Work instructions:
Pick out each line in the records that contains the word "list", and copy those lines.

The input:
________________________

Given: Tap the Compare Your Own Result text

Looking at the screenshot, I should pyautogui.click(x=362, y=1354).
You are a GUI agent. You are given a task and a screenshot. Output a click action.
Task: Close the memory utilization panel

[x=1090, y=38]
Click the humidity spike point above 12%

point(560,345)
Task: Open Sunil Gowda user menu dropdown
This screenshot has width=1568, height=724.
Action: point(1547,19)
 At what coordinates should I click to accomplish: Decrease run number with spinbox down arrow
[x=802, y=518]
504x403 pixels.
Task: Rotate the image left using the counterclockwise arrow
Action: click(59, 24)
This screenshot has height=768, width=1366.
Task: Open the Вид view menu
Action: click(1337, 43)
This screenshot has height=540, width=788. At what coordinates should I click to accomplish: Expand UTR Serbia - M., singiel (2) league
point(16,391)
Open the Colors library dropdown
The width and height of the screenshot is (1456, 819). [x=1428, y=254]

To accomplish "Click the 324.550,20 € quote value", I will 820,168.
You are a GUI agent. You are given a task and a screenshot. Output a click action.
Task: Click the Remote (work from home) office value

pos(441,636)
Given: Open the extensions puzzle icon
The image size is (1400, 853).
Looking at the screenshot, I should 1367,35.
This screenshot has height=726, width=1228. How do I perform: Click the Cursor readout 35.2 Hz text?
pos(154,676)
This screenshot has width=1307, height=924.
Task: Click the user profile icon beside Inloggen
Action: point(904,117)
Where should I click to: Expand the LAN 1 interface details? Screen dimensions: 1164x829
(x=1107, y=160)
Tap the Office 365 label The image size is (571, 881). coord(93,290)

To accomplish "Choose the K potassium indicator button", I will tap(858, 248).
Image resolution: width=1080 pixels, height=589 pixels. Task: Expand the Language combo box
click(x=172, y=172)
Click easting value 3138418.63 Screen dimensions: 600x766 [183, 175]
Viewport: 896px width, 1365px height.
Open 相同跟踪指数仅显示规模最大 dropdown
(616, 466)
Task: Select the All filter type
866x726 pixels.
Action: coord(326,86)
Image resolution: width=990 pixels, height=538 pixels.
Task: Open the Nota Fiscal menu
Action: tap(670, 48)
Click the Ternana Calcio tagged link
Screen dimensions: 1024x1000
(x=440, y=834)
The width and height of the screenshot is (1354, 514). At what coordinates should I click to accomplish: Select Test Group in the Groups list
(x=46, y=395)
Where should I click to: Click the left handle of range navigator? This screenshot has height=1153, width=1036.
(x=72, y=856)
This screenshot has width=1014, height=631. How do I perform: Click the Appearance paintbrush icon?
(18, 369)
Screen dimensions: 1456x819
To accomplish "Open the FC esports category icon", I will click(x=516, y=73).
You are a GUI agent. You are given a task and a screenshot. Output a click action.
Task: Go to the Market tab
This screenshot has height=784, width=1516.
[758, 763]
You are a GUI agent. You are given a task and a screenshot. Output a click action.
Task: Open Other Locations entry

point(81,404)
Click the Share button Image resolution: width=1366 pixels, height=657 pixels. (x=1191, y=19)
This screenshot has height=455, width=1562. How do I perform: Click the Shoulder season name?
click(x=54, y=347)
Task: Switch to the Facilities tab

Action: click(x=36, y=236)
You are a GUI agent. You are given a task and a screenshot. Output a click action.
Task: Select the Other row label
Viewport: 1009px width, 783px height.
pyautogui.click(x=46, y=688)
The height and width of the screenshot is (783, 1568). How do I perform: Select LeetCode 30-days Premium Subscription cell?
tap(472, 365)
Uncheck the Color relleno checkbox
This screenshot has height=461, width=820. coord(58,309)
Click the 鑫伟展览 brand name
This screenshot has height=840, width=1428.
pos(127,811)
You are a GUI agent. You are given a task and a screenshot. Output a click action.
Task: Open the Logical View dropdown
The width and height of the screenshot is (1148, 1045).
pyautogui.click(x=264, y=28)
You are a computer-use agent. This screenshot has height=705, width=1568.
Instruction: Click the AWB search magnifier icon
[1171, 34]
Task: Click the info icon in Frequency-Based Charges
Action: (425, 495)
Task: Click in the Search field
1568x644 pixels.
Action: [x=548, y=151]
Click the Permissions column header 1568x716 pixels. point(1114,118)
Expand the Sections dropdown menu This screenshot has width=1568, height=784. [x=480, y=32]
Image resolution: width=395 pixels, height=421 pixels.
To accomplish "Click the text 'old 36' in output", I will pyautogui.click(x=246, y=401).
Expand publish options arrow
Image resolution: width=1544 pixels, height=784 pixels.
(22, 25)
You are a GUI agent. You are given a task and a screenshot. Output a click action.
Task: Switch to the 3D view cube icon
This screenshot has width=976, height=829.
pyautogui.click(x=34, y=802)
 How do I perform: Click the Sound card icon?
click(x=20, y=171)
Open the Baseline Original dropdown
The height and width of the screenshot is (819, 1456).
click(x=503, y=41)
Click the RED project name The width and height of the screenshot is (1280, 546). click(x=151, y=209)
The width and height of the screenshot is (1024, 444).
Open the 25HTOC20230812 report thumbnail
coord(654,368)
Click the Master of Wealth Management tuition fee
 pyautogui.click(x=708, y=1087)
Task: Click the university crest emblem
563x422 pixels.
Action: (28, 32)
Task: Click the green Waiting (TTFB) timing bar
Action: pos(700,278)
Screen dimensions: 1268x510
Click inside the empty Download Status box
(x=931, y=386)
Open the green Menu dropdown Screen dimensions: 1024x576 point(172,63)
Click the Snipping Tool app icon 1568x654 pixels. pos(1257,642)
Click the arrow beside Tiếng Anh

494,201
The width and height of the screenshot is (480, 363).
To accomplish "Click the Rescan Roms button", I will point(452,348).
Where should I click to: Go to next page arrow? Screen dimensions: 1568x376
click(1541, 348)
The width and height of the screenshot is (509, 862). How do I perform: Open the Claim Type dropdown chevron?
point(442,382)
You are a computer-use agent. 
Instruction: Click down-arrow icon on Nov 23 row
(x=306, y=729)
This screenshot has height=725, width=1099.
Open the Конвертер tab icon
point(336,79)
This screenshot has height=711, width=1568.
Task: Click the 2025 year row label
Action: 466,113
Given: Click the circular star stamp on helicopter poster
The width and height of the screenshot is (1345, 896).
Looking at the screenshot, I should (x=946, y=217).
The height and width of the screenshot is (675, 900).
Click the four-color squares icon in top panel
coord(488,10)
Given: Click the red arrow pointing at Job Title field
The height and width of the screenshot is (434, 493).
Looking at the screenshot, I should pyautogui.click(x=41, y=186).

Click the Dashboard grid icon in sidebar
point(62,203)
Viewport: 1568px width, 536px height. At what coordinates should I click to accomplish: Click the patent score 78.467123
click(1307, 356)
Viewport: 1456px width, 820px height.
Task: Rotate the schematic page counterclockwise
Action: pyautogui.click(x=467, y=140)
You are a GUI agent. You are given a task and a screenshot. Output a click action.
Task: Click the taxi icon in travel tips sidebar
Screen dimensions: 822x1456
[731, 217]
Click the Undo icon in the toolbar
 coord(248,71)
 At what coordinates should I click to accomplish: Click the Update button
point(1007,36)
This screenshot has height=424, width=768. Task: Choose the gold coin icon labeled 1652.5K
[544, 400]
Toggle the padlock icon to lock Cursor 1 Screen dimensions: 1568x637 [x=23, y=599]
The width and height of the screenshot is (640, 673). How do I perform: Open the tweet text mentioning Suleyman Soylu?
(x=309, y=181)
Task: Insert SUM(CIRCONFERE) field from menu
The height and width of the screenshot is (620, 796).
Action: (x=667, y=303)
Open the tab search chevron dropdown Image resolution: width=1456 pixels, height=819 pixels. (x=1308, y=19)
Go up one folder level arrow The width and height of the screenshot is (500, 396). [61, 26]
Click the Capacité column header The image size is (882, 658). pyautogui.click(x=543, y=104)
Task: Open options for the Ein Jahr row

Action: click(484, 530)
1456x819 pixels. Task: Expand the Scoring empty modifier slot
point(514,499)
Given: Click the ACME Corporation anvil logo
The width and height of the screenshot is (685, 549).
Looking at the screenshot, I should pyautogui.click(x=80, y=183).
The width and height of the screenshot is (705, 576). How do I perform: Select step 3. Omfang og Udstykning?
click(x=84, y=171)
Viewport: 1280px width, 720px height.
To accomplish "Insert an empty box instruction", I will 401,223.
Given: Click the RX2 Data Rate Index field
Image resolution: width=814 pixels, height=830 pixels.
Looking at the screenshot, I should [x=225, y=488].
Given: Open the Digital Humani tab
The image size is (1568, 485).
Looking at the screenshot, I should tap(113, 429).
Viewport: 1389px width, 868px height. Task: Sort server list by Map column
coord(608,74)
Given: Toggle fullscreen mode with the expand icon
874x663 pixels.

________________________

Complete response:
The width and height of the screenshot is (1354, 514). At what coordinates should I click to accomplish: Select Test Group in the Groups list
Viewport: 1389px width, 868px height. Task: Sort server list by Map column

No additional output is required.